TASK PROMPT. Reproduce, from the lines below, exactly the stretch that begins at the line containing "Privacy Policy (208, 2150)" and ends at the line containing "Pricing (599, 1856)", both included.
(SOURCE RECORDS begins)
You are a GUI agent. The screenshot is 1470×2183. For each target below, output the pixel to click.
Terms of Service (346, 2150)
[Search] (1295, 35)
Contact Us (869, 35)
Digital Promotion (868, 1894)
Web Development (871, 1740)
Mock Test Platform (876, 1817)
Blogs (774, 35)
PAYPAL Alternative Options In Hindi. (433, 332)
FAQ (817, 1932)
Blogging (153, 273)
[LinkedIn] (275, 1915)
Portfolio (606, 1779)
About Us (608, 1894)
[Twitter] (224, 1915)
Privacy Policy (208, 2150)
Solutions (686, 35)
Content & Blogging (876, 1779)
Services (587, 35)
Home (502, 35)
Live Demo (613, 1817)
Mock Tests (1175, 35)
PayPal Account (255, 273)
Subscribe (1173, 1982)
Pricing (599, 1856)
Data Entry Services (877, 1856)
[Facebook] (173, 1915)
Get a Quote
(SOURCE RECORDS ends)
EXERCISE RESULT.
Privacy Policy (208, 2150)
Solutions (686, 35)
Content & Blogging (876, 1779)
Services (587, 35)
Home (502, 35)
Live Demo (613, 1817)
Mock Tests (1175, 35)
PayPal Account (255, 273)
Subscribe (1173, 1982)
Pricing (599, 1856)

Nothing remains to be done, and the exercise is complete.